TEDx videos are great because they usually come with several sets of human-made subtitles. So here I am, watching most of the video with English human-made subtitles, and a few parts with “Français” subtitles, and then one more time with “Français Canada” subtitles (especially a fragment where Bill Gates was using the word “equity” in too puzzling a way to me, poor random Frenchman).
I wish I could display its English human-made subtitles AND its “Français Canada” human-made subtitles at the same time, but I have not figured how to do this yet. Did I miss anything?

1 Like

This has been discussed here before just a second ago. It’s on the TODO list.
Only machine translation is available at the moment. I’m not affiliated with the extension.

Workaround for the meantime: Install the “DualSub” extension and select English there and French in LLY, or the reverse order if you study English. It will get you what you want.

1 Like

LLN works ok with Filipino but it doesn’t work in LLY (pretty much like the Arabic situation I described before).

Suggestion: Sometimes the subtitle language is mislabeled on Youtube (or 2 languages might be in the same subtitle). It would be useful to allow the user to personally set the correct language of the transcript in such a case.

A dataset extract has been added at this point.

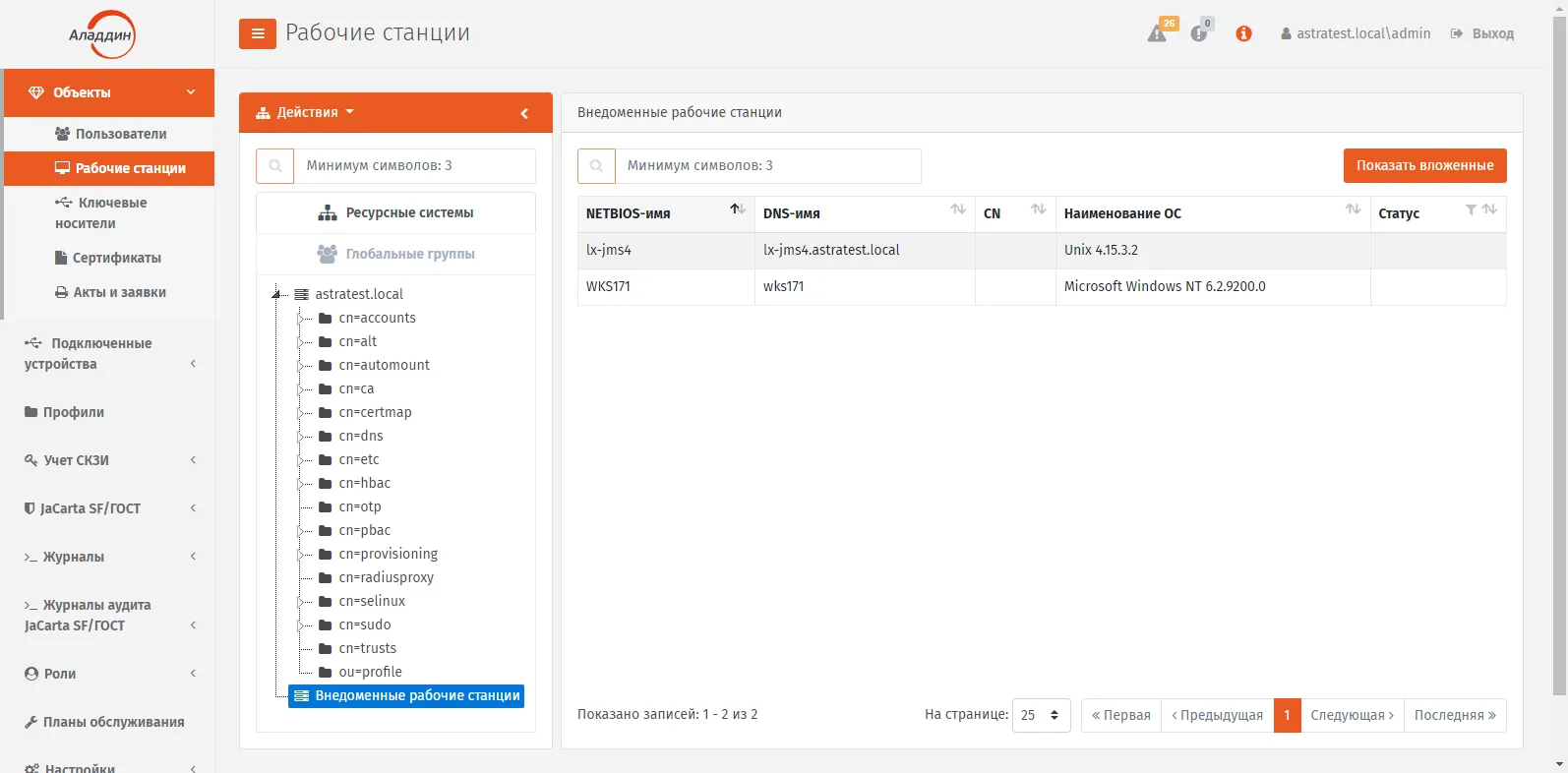Click the Показать вложенные button

pyautogui.click(x=1424, y=166)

Consider also that Youtube’s auto-language speech detection fails, if the speaker starts the video by saying a few greeting words in one language, for the first few seconds, and then switch to another language for the rest of the video.

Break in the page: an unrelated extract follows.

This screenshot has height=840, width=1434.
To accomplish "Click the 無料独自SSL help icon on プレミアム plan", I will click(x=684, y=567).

Another reason why that might be useful.

EDIT: I just saw it’s in the todo list. Looking forward to it!

Thanks a LOT for this extension! I’m a Spanish language tutor and I create videos in Spanish with carefully synced subtitles for my students, so this is just what I needed.

Question: Besides using machine translation, can LLY load a second subtitle track already in the video? For example, for this video about why we should give up shaking hands, I carefully crafted both the Spanish subs and English subs (which are a rather literal translation so they match the Spanish subs closely), so it would be great to use the English subs I uploaded instead of the machine translation:

Hey. So we think we have fixed the issues with Arabic, the new code should be live in 24hrs or so. I checked out automatically excluding ‘named entities’ from the coloring system, it’s possible, but the lib I was looking at (stanza) is computationally extremely heavy, will have to look if there’s an alternative. Og is looking at some of the issues you mentioned around punctuation and saving words, but it might have to wait till next time we revisit that code. Adding stats, drag subtitles (or other solution), dict hover/pause behaviour to TODO. Phrase detection (phrasal verbs and compound nouns etc., will check out Reverso) and word frequency was something already on my mental todo list. :slight_smile:

1 Like

“you can mark the same exact word with two different colors at the same time”

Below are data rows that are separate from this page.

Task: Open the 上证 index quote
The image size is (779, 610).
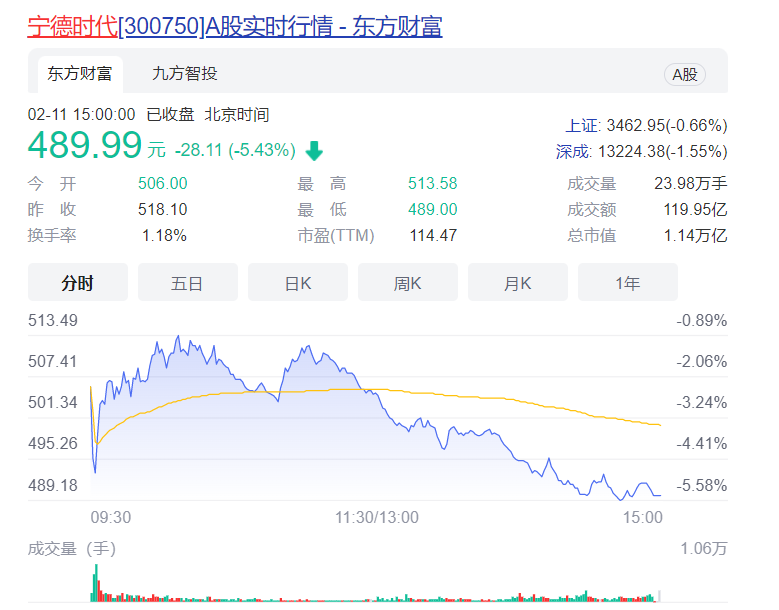Action: (x=646, y=126)
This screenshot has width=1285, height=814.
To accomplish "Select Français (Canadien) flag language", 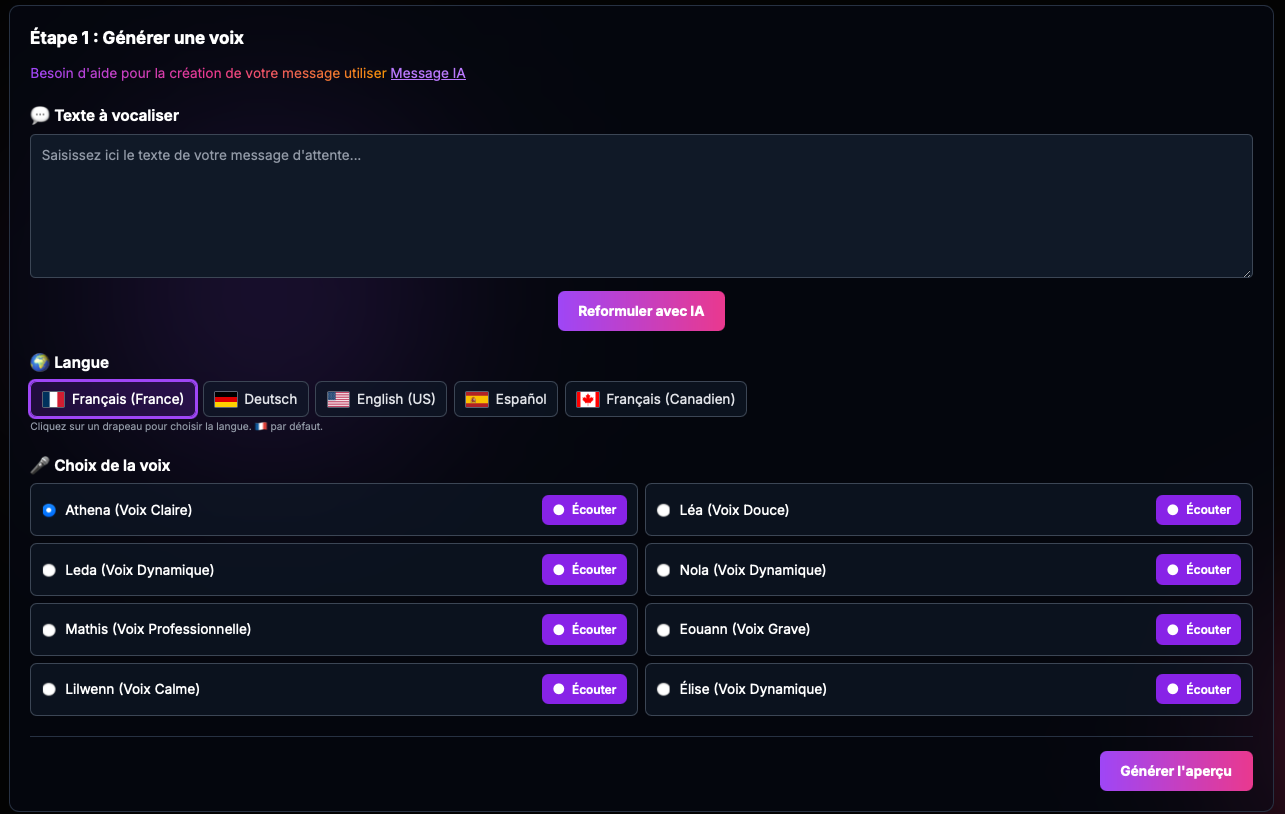I will pyautogui.click(x=655, y=399).
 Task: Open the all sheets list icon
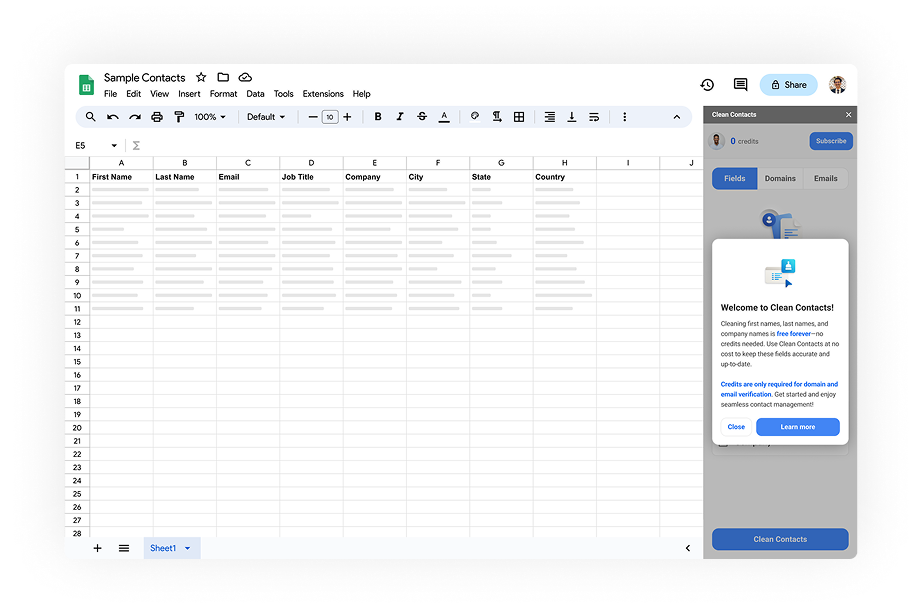[124, 548]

Example: ‘Can I open this can of soup?’ - the first ‘can’ is recognised as a verb, the second as a noun, so, should be saved seperatly. Also, the lemma form is saved, not the form in the text. Of course it could be more broken code you have found. :open_mouth:

Hi. :slight_smile: I’m glad you like it. We were hoping teachers on Youtube would find it useful. Using a second Youtube track as a translation is possible (we do this on Netflix with our other extension), we’ll add this feature back, but it might take some weeks before it’s ready. btw, I tried your video, setting the Youtube subtitles to Spanish, and using machine translation from the extension, the results were good. They are nice videos.

Our extension tries to set the native language subtitles for the video you are watching on Youtube, but, the way it does this is to look if ‘ASR’ (automatic speech recognition/auto captions) are available for that video, then, using that language, looks for ‘human’ subtitles. This is not always possible though. Youtube doesn’t make it easy to detect the ‘native’ subs. For your video, Youtube set English subtitles. As no ASR track was available, LLY couldn’t detect the native langauge. You could include some small data in your video description which the extension could read, or we could keep some data in our database about your videos, and which captions language to set. If we keep some data in our database, we could add special features for your video (subtitles with highlighted words… links for pdf downloads… etc.). If you have some feature requests, I’m interested to hear them and help. We even thought a little about making a kind of ‘Netflix for language classes’, hosting videos (without ads) ourselves.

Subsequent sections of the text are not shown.